Respectfully... Comments to: Bob Ballew


STATEMENT OF GLOBAL PROBLEM:

A private citizen's "successful, fraud-on-the-government lawsuit" happens when neither the government agency nor the DOJ (1) prevent, (2) discover, or (3) stop the fraud. It is even worse if the Government attorneys divert the recovery dollars and cover it up. My story involves what was called the largest fraud recovery in history in the Department of Justice's (DOJ) Press Release on July 10, 1990. If the DOJ had told the entire story, its true total was more that the DOJ reported for the entire year.

Other federal court fraud caselaw states it in plain and simple language.

    Note 35. ...Qui tam actions, ...aim to redress purely public injuries."

    Joyce Riley, Plaintiff - Appellant, v. St. Lukes Episcopal Hospital, et. al. Defendants - Appellees, No. 97-20948 in the United States Court of Appeals for the Fifth Circuit, before Smith, DeMoss, and Stewart, Circuit Judges, Opinion by Jerry E. Smith, Circuit Judge.

    ...were in part proceeds of the action and due to the public treasury.

    U.S. ex rel. Gibeault v. Texas Instruments, 104 F.3d 276 (9th Cir. 1997)

It is unacceptable when fraud recovery "proceeds" are not delivered to the Treasury, but, instead, are mislabeled, misrepresented, diverted and covered up. It appears that it has become an unspoken but consistant government "policy and custom" in many documented fraud lawsuits.

This type of government "piracy" (of our tax-dollars) has been repeatedly condemned by certain federal courts and must be against "public policy". It is not an exception, but instead, a "policy and custom" of the Department of Justice. CLICK HERE to see what certain federal Judges have said about this exact type of reprehensible DOJ behavior in other fraud lawsuits.

It is an absolute outrage and those responsible should be punished for it. In most lawsuits, the DOJ simply mislabels the alternate remedies and waived administrative claims as "non-proceeds" and never presents them to the court, the Treasury Department or Congress. The DOJ enables the agency to enjoy an unallocated and unjust enrichment of their budget, without any Congressional or taxpayer oversight, that is, no "Checks and Balances".

I believe that it is the ultimate and critical responsibility of the Secretary of the Treasury to cause this type of "Government Waste, Fraud, and Abuse" to be investigated and stopped, and the guilty individuals punished! CLICK HERE to see the law covering these corrupt actions.

The "public fisc" is being robbed repeatedly. Public (or "Taxpayer's Dollars") are constantly diverted from "Fraud-On-The-Government" court cases back to the defrauded agency instead of the Treasury Department's general account. Congressional oversight, review and control are evaded and the courts are led to believe the defrauded agency recovered less than the defrauded agency really did. (This can be the majority of the recovery!)

This results in a budget windfall to the agency in the form of unrecognized, uncontrolled use of public funds (or an "alternate remedy" with a specific "dollar value") that is neither properly identified to the appropriate court, nor approved nor reappropriated by Congress. Responsibility and exposure is dodged and the public fisc and its taxpayers are knowingly cheated by those involved.

To add insult to injury, the majority of these cases are negotiated under seal and settled.

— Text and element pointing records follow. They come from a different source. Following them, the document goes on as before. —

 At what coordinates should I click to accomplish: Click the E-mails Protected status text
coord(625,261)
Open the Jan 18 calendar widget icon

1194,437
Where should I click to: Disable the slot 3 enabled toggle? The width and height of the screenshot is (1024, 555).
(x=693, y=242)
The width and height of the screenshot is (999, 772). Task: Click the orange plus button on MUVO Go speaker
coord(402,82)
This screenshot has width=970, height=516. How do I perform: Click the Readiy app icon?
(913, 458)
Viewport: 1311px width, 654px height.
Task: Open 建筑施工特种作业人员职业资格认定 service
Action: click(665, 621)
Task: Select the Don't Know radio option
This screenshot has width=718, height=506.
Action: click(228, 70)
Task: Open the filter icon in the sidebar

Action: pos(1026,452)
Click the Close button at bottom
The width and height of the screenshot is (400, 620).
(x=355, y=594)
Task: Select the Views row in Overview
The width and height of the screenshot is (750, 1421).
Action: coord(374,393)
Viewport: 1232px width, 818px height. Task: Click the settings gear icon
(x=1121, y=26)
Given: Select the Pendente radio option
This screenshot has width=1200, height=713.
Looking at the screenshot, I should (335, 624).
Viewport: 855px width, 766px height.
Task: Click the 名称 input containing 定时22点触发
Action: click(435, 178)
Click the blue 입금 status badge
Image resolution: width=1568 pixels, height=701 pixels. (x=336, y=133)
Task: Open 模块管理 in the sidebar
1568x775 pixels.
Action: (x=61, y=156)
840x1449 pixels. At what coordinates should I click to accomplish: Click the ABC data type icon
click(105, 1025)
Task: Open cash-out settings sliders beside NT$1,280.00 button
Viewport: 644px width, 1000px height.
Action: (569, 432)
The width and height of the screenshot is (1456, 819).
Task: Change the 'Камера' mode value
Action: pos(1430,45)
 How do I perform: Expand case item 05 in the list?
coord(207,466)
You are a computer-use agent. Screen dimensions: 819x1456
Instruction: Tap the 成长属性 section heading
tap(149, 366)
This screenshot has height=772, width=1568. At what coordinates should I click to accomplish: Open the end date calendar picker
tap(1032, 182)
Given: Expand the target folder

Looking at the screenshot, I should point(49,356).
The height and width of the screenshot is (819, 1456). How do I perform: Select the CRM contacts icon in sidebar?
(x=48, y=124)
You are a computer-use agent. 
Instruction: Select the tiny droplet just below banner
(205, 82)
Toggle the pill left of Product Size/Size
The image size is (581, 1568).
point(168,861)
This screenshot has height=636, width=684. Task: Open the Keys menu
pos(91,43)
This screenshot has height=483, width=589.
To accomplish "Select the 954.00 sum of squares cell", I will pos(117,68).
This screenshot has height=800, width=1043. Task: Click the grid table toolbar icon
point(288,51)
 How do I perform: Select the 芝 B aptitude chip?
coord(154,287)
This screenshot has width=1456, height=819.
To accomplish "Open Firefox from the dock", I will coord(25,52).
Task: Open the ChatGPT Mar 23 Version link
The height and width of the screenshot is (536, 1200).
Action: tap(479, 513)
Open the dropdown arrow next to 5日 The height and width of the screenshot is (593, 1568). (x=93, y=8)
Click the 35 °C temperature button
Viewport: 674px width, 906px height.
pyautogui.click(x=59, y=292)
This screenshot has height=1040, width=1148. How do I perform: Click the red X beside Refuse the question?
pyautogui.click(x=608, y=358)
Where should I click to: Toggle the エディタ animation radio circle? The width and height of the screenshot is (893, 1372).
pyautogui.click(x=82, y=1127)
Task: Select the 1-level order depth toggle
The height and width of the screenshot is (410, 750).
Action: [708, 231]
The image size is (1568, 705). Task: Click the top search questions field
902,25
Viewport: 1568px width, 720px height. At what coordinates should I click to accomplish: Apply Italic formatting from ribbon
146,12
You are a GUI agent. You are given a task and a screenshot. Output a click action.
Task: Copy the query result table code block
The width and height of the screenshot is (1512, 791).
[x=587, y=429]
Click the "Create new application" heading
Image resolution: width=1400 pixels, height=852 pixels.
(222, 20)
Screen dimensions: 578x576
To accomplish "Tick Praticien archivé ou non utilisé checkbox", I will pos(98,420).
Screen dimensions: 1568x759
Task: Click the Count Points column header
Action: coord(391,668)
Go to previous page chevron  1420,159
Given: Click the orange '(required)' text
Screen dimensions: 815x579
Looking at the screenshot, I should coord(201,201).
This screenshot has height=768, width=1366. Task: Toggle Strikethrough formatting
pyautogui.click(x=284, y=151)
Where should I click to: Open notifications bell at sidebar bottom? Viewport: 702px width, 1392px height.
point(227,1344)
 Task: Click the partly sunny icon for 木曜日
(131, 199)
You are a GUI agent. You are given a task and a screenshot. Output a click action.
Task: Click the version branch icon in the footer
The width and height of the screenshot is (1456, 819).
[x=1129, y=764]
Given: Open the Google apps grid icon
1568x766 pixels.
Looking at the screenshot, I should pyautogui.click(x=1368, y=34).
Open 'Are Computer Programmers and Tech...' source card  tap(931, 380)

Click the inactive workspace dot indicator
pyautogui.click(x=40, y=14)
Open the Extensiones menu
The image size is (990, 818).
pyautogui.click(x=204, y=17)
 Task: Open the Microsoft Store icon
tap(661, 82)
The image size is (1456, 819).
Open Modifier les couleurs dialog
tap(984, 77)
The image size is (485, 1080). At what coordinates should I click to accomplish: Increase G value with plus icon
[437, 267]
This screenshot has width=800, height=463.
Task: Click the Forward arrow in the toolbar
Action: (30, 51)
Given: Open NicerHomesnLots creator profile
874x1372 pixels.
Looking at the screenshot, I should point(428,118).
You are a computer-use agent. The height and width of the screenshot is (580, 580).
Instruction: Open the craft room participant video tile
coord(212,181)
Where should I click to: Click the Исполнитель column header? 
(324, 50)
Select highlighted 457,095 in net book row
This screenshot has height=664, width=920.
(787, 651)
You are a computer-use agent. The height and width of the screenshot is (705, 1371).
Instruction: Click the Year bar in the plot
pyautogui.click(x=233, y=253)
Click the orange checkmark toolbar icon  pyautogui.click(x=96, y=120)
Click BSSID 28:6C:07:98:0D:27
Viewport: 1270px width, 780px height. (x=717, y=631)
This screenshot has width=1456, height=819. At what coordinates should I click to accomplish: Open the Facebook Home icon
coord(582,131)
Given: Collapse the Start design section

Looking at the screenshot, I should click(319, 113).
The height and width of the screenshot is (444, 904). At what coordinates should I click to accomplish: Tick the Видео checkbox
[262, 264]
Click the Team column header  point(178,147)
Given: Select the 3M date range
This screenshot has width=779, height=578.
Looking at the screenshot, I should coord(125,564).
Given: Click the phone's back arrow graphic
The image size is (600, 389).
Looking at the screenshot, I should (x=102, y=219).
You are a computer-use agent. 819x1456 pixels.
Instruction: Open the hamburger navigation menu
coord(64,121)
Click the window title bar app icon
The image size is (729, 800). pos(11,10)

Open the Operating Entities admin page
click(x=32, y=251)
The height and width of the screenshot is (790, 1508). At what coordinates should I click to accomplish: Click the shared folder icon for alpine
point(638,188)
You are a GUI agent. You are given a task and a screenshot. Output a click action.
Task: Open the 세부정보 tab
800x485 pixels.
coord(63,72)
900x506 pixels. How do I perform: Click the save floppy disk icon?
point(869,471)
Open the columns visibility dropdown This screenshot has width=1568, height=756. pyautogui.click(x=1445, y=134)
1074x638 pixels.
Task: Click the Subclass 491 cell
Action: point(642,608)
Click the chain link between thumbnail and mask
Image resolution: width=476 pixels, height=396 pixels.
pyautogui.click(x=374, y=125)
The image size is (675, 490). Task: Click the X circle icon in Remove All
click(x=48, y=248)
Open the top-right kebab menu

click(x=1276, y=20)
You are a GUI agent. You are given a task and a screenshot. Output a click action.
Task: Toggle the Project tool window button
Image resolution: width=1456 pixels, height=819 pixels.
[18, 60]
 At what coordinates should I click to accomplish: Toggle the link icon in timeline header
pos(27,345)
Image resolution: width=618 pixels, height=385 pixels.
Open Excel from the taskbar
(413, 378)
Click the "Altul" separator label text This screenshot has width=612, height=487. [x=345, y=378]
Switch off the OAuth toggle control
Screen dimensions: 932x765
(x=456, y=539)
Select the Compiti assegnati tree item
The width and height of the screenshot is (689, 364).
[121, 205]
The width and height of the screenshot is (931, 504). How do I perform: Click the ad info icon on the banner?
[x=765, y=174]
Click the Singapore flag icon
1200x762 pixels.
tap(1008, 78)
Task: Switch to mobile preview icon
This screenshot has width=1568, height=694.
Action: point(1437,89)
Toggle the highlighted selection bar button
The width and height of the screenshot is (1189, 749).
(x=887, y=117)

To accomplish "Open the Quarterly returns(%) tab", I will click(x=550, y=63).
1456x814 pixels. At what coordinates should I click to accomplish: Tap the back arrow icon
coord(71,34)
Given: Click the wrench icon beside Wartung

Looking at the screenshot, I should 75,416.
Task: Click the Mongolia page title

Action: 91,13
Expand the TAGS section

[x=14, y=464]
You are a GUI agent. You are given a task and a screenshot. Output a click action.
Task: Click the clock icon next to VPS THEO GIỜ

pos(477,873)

These cases usually are sealed before, during, and after their proceedings and all of their facts are exempt from the Freedom of Information Act, under this law. DOJ "Press Releases", like corporate and advertising press releases, only tell us what a good job they did. The DOJ has become a warehouse of private fraud facts. This seems contrary to public safety and public policy. It is government by secret!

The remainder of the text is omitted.